Stored data

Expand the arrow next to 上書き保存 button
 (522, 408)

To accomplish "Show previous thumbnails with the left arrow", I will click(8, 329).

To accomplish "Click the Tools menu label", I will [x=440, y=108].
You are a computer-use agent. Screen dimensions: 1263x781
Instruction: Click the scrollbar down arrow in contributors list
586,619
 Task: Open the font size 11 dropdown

§ Exercise description: Give back the data above exactly, so that every line matches.

§ Reply to the exercise:
Expand the arrow next to 上書き保存 button
 (522, 408)

To accomplish "Show previous thumbnails with the left arrow", I will click(8, 329).

To accomplish "Click the Tools menu label", I will [x=440, y=108].
You are a computer-use agent. Screen dimensions: 1263x781
Instruction: Click the scrollbar down arrow in contributors list
586,619
 Task: Open the font size 11 dropdown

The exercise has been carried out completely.